## Start Material for this exercise
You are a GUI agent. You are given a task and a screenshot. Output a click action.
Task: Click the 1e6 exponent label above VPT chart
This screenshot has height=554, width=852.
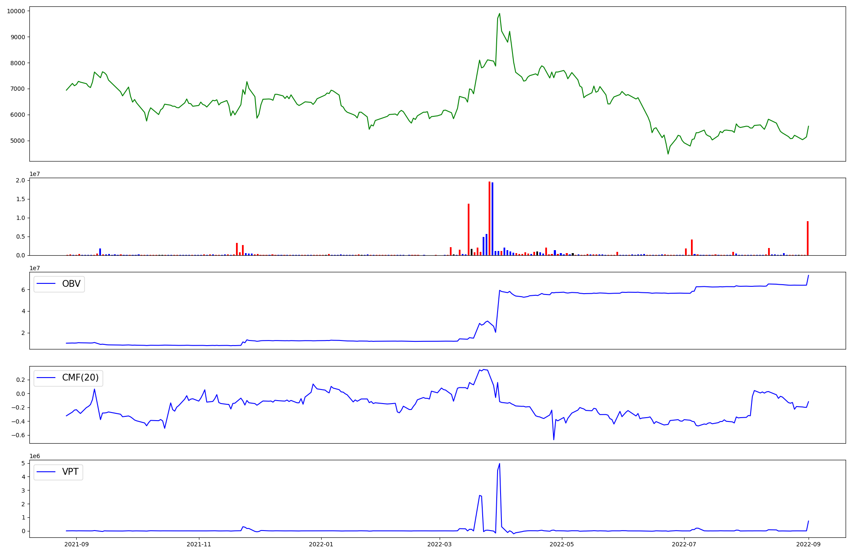point(35,456)
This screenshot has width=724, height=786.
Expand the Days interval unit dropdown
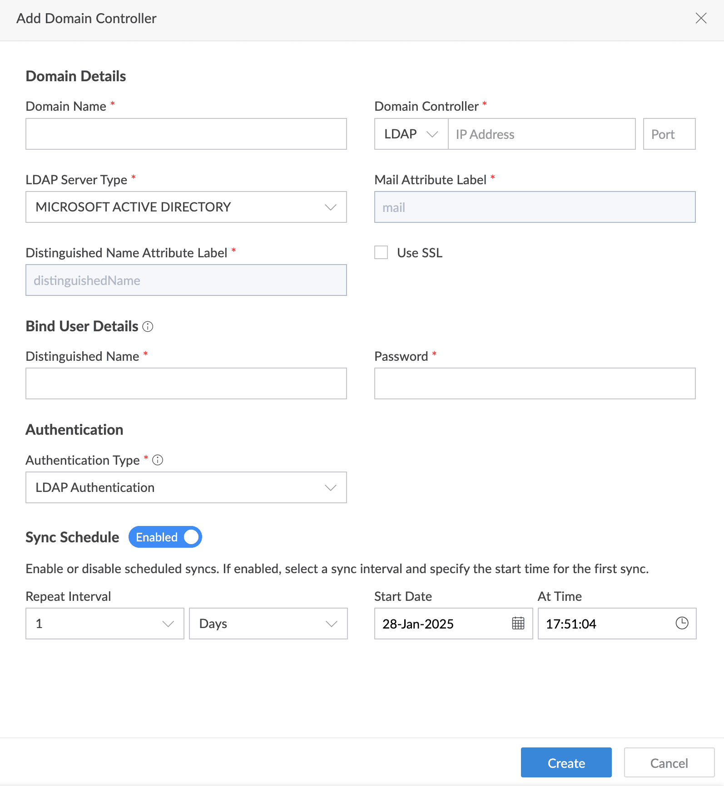268,624
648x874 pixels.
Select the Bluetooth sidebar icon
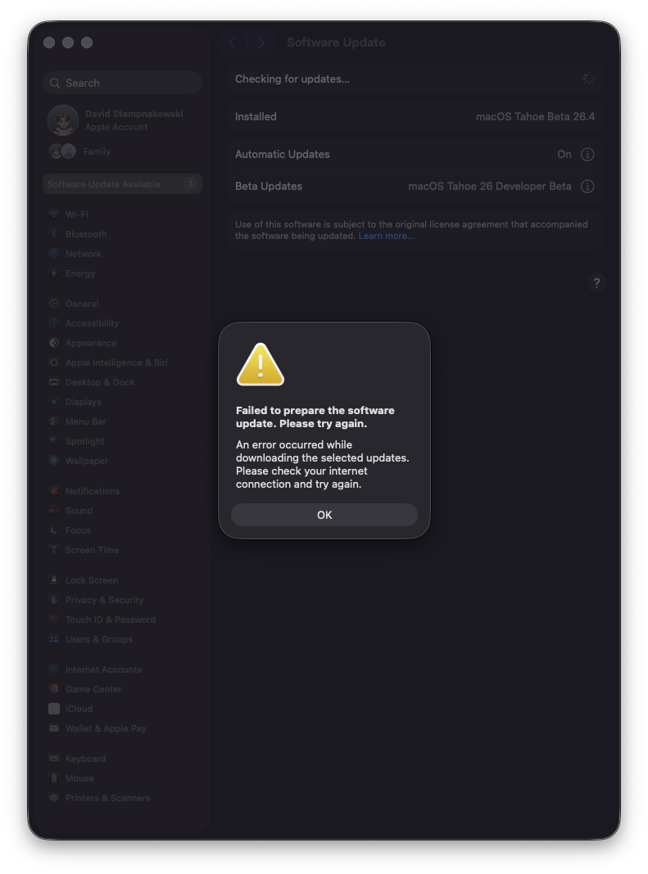pyautogui.click(x=54, y=234)
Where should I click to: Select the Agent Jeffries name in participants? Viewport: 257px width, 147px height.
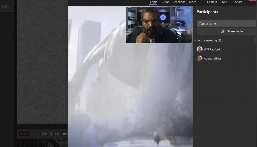click(x=212, y=59)
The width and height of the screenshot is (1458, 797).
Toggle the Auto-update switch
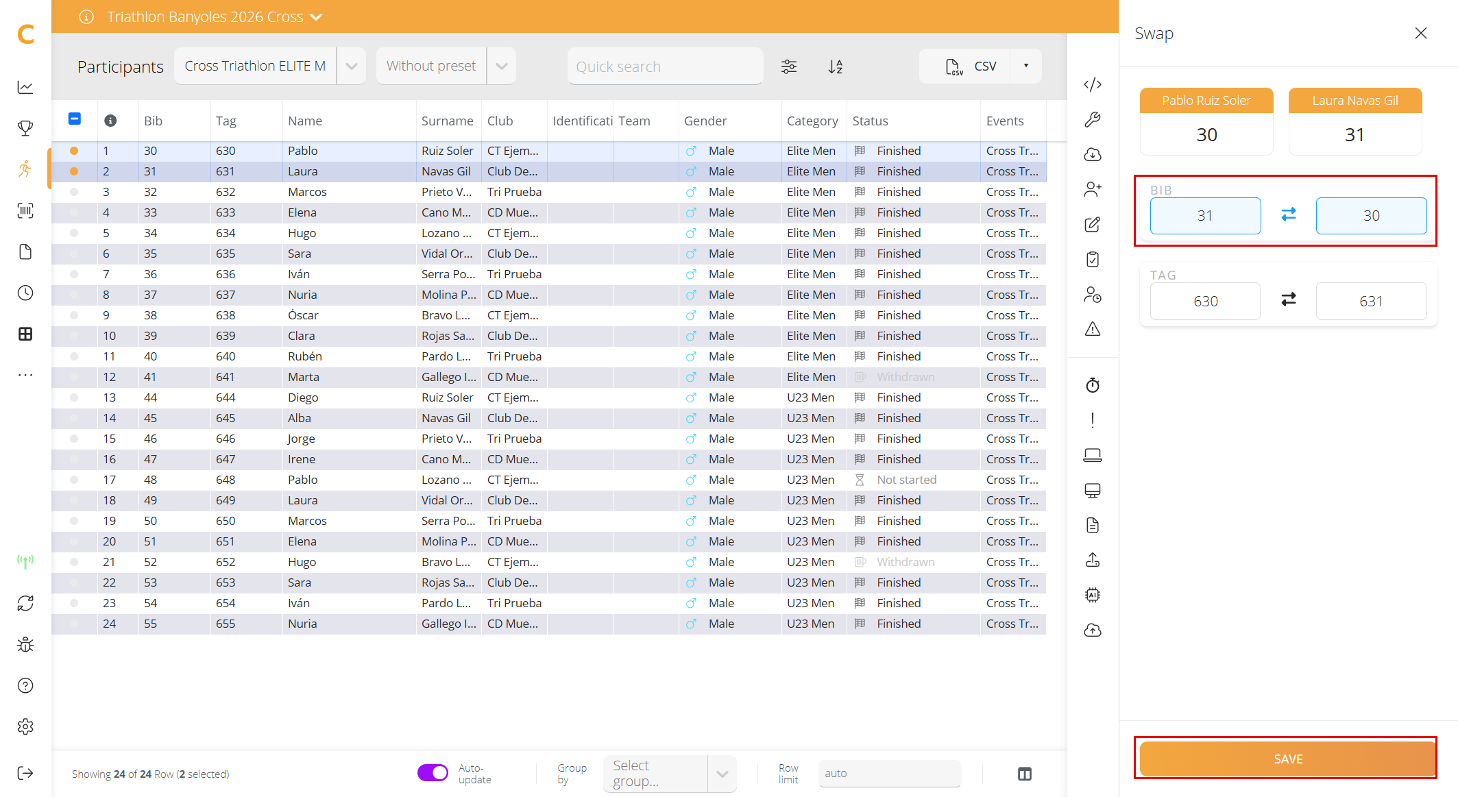(433, 773)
## End Material for this exercise
Task brief: Please copy every one of the rows above word for word, leaving out the pictures.

Task result:
You are a GUI agent. You are given a task and a screenshot. Output a click action.
Task: Click the 1e6 exponent label above VPT chart
This screenshot has height=554, width=852.
point(35,456)
This screenshot has width=724, height=786.
Expand the Days interval unit dropdown
268,624
648x874 pixels.
Select the Bluetooth sidebar icon
pyautogui.click(x=54, y=234)
Where should I click to: Select the Agent Jeffries name in participants? Viewport: 257px width, 147px height.
click(x=212, y=59)
The width and height of the screenshot is (1458, 797).
Toggle the Auto-update switch
(433, 773)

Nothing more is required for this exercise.